Optimizing RabbitMQ consumers to consume in batch

2.8k Views Asked by At

I have an application where on every message consumption I need to query the MySQL database for some information and based on that process the consumed message. I would want to optimize this so as to prevent multiple queries on the database adding up to the load.

I was thinking of an approach where I wait for atleast x messages or y seconds. This way I can batch consume some messages and even if at some point I receive less messages, they get consumed as well.

Example: Let's say x = 100, y = 10 seconds

This means I wait for atleast 100 messages or 10 seconds whichever is first. This way I can query the database at once for 100 messagess in a single query. Also, if I get less than 100 messages, the remaining messages would be processed in a maximum 10 second window.

I am using NodeJS with the amqplib for consumption. I have the following code based on RabbitMQ examples:

amqp.connect('amqp://localhost', function(err, conn) {
  conn.createChannel(function(err, ch) {
    var q = 'hello';

    ch.assertQueue(q, {durable: false});
    console.log(" [*] Waiting for messages in %s. To exit press CTRL+C", q);
    ch.consume(q, function(msg) {
      console.log(" [x] Received %s", msg.content.toString());
    }, {noAck: true});
  });
});

I was thinking of having a global object and add to that in every consume callback and check the count of that object when it reaches the x messages those get processed. Still, not sure how to add a upper time limit of y seconds on this and also ensure that if I get less than x messages within the time window, those get processed

1

There are 1 best solutions below

1
Jim Danner On

The following code would call a function after every received message, which aggregates the received messages in an array. When it is called without a message (with argument null) or when it sees that the message count has reached x, it sends the aggregated messages to a database function. Otherwise, it simply adds the message to the array (in the second part of the if statement).

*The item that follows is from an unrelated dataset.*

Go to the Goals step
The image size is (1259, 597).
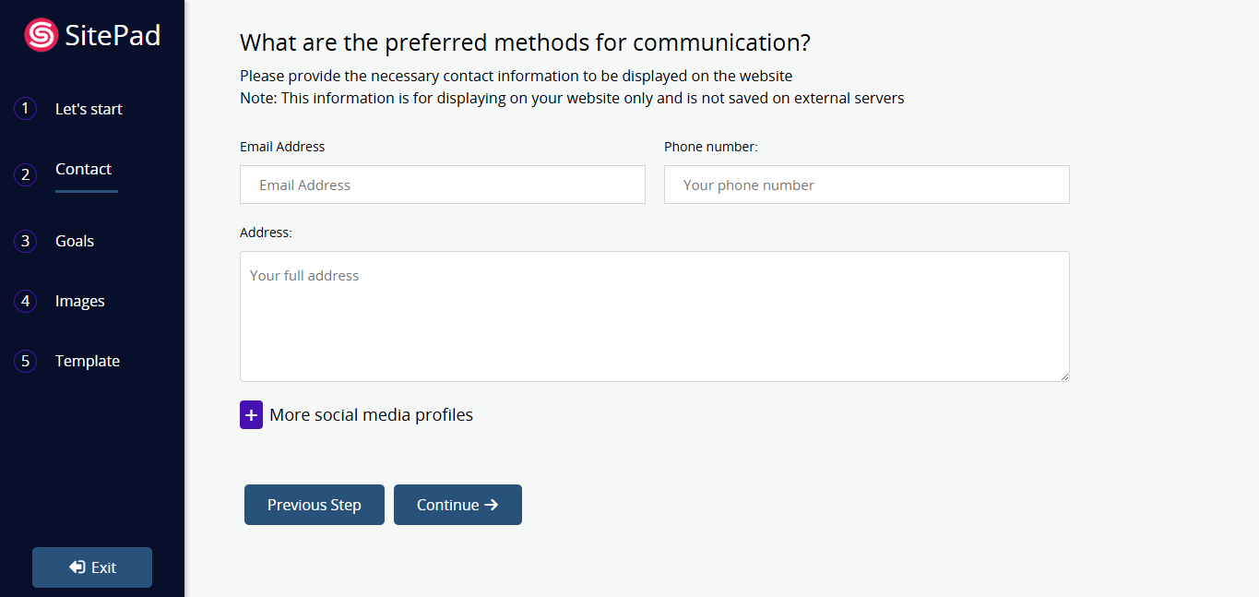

The argument null is passed to the aggregate function by a timer which fires after y seconds. This timer is first set when the message queue has just been initialized, and gets reset whenever the aggregator sends messages into the database.

var messageStore = [];
var timer;

sendToDatabase = function(messages) {...}

aggregate = function(msg) {
    if (msg == null || messageStore.push(msg) == x) {
        clearTimeout(timer);
        timer = setTimeout(aggregate, 1000*y, null);
        sendToDatabase(messageStore);
        messageStore = [];
    }
}

amqp.connect('amqp://localhost', function(err, conn) {
  conn.createChannel(function(err, ch) {
    var q = 'hello';

    ch.assertQueue(q, {durable: false});
    console.log(" [*] Waiting for messages in %s. To exit press CTRL+C", q);
    timer = setTimeout(aggregate, 1000*y, null);
    ch.consume(q, function(msg) {
      console.log(" [x] Received %s", msg.content.toString());
      aggregate(msg);
    }, {noAck: true});
  });
});

Note: I haven't been able to test this as I don't have a messaging system at hand.